Re: [BUG] Logical replication failure "ERROR: could not map filenode "base/13237/442428" to relation OID" with catalog modifying txns

From: Masahiko Sawada <sawada(dot)mshk(at)gmail(dot)com>
To: "Drouvot, Bertrand" <bdrouvot(at)amazon(dot)com>
Cc: "pgsql-hackers(at)lists(dot)postgresql(dot)org" <pgsql-hackers(at)lists(dot)postgresql(dot)org>, "Oh, Mike" <minsoo(at)amazon(dot)com>
Subject: Re: [BUG] Logical replication failure "ERROR: could not map filenode "base/13237/442428" to relation OID" with catalog modifying txns
Date: 2021-10-07 04:20:14
Message-ID: CAD21AoAn-k6OpZ6HSAH_G91tpTXR6KYvkf663kg6EqW-f6sz1w@mail.gmail.com
Views: Raw Message | Whole Thread | Download mbox | Resend email
Thread:
Lists: pgsql-hackers

On Thu, Sep 23, 2021 at 5:44 PM Drouvot, Bertrand <bdrouvot(at)amazon(dot)com> wrote:
>
> Hi,
>
> On 7/29/21 10:25 AM, Masahiko Sawada wrote:
> > Thank you for reporting the issue.
> >
> > I could reproduce this issue by the steps you shared.
>
> Thanks for looking at it!
>
> >
> >> Currently, the system relies on processing Heap2::NEW_CID to keep track of catalog modifying (sub)transactions.
> >>
> >> This context is lost if the logical decoding has to restart from a Standby::RUNNING_XACTS that is written between the NEW_CID record and its parent txn commit.
> >>
> >> If the logical stream restarts from this restart_lsn, then it doesn't have the xid responsible for modifying the catalog.
> >>
> > I agree with your analysis.
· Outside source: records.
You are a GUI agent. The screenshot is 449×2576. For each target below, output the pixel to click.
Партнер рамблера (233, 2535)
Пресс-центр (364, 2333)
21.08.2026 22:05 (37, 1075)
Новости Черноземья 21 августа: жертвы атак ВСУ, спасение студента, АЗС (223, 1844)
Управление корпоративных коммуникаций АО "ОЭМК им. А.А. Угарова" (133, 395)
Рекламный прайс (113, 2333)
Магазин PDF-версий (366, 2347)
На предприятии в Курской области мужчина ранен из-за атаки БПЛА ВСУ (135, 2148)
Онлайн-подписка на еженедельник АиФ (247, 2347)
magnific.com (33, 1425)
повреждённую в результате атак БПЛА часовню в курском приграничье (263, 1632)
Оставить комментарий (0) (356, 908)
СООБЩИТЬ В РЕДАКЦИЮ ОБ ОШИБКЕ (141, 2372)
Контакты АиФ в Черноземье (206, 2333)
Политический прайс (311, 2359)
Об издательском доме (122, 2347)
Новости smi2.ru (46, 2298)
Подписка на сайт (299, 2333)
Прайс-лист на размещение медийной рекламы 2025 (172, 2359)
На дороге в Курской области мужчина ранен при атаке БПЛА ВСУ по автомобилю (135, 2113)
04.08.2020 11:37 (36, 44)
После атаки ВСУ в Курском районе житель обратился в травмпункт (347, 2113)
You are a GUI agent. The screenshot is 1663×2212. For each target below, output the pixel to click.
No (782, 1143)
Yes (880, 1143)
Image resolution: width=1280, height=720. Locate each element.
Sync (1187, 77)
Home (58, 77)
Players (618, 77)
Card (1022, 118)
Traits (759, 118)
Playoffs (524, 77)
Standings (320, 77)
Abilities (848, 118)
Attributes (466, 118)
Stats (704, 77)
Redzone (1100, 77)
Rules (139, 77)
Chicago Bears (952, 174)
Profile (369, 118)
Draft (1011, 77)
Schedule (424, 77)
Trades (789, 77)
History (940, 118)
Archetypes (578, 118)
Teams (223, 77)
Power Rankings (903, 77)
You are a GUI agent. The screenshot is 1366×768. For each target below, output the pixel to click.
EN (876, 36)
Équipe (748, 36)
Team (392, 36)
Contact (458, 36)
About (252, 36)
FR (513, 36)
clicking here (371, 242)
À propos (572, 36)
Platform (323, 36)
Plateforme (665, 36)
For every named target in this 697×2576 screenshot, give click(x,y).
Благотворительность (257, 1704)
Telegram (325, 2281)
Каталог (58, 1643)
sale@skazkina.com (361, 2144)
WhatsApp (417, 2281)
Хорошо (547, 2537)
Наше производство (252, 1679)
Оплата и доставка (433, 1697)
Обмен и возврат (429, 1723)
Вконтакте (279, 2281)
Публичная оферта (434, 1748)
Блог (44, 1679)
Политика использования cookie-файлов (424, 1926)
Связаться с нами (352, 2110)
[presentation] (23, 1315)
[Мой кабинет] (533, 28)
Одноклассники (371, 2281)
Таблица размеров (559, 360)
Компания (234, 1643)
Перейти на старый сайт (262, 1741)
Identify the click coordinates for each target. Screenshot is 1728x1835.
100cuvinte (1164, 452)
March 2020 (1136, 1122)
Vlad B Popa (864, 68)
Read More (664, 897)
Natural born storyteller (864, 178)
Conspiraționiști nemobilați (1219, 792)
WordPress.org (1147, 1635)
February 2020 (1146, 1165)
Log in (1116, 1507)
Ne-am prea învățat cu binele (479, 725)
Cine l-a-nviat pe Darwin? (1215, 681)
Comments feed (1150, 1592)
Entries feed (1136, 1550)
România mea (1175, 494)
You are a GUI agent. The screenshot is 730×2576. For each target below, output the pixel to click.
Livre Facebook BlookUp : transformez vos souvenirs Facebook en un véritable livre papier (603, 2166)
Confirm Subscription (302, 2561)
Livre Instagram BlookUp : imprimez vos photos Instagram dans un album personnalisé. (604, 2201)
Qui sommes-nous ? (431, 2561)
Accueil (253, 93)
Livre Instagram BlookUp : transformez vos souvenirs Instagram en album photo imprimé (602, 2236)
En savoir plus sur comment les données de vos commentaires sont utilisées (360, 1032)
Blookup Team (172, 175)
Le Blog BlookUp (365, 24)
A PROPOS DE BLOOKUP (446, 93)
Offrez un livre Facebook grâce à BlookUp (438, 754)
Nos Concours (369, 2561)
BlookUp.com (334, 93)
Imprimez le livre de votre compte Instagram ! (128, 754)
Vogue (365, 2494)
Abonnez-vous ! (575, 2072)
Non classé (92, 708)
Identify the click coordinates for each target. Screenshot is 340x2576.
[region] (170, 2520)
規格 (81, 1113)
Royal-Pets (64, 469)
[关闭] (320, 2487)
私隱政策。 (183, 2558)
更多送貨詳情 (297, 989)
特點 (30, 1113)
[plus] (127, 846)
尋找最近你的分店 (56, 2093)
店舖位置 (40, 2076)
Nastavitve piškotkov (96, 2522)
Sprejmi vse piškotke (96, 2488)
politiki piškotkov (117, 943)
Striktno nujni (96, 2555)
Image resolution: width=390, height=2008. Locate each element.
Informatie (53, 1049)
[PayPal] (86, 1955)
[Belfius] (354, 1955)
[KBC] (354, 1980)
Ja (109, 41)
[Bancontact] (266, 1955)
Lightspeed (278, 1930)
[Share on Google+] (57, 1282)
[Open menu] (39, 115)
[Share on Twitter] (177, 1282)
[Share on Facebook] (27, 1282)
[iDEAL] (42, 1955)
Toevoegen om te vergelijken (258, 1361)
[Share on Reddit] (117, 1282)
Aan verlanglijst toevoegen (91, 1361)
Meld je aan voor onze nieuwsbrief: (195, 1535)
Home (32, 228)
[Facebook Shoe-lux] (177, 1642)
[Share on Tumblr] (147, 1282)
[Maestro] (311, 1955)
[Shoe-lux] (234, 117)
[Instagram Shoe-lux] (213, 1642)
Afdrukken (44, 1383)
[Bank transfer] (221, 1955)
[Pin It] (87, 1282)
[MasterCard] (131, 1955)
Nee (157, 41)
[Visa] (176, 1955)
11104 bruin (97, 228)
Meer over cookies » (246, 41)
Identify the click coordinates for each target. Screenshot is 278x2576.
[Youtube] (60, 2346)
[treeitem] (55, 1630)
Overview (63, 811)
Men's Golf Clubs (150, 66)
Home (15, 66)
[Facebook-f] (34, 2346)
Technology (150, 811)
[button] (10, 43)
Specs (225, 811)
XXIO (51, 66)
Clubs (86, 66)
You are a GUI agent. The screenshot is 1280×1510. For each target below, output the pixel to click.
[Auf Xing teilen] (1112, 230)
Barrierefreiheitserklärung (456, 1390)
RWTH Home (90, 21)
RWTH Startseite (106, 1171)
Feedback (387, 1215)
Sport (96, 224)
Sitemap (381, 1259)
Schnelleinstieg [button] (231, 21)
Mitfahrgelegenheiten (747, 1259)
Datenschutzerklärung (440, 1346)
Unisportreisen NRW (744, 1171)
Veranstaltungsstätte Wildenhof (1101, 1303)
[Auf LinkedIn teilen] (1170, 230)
Since we don’t use commit WAL record to
> > track the transaction that has modified system catalogs, if we decode
> > only the commit record of such transaction, we cannot know the
> > transaction has been modified system catalogs, resulting in the
> > subsequent transaction scans system catalog with the wrong snapshot.
> Right.
> >
> > With the patch, if the commit WAL record has a XACT_XINFO_HAS_INVALS
> > flag and its xid is included in RUNNING_XACT record written at
> > restart_lsn, we forcibly add the top XID and its sub XIDs as a
> > committed transaction that has modified system catalogs to the
> > snapshot. I might be missing something about your patch but I have
> > some comments on this approach:
> >
> > 1. Commit WAL record may not have invalidation message for system
> > catalogs (e.g., when commit record has only invalidation message for
> > relcache) even if it has XACT_XINFO_HAS_INVALS flag.
>
> Right, good point (create policy for example would lead to an
> invalidation for relcache only).
>
> > In this case, the
> > transaction wrongly is added to the snapshot, is that okay?
> This transaction is a committed one, and IIUC the snapshot would be used
> only for catalog visibility, so i don't see any issue to add it in the
> snapshot, what do you think?

It seems to me that it's no problem since we always transaction with
catalog-changed when decoding XLOG_XACT_INVALIDATIONS records.

> >
> > 2. We might add a subtransaction XID as a committed transaction that
> > has modified system catalogs even if it actually didn't.
>
> Right, like when needs_timetravel is true.
>
> > As the
> > comment in SnapBuildBuildSnapshot() describes, we track only the
> > transactions that have modified the system catalog and store in the
> > snapshot (in the ‘xip' array). The patch could break that assumption.
> Right. It looks to me that breaking this assumption is not an issue.
>
> IIUC currently the committed ones that are not modifying the catalog are
> not stored "just" because we don't need them.
> > However, I’m really not sure how to deal with this point. We cannot
> > know which subtransaction has actually modified system catalogs by
> > using only the commit WAL record.
> Right, unless we rewrite this patch so that a commit WAL record will
> produce this information.
> >
> > 3. The patch covers only the case where the restart_lsn exactly
> > matches the LSN of RUNNING_XACT.
> Right.
> > I wonder if there could be a case
> > where the decoding starts at a WAL record other than RUNNING_XACT but
> > the next WAL record is RUNNING_XACT.
>
> Not sure, but could a restart_lsn not be a RUNNING_XACTS?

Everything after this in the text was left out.